[Records contained in a dataset]
────────────────────────────────────────
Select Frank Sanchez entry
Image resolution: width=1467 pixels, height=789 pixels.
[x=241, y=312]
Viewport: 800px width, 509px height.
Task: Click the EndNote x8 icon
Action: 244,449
────────────────────────────────────────
» Assignment: Repeat the data exactly. Omit nothing.

» Answer to this task:
Select Frank Sanchez entry
Image resolution: width=1467 pixels, height=789 pixels.
[x=241, y=312]
Viewport: 800px width, 509px height.
Task: Click the EndNote x8 icon
Action: 244,449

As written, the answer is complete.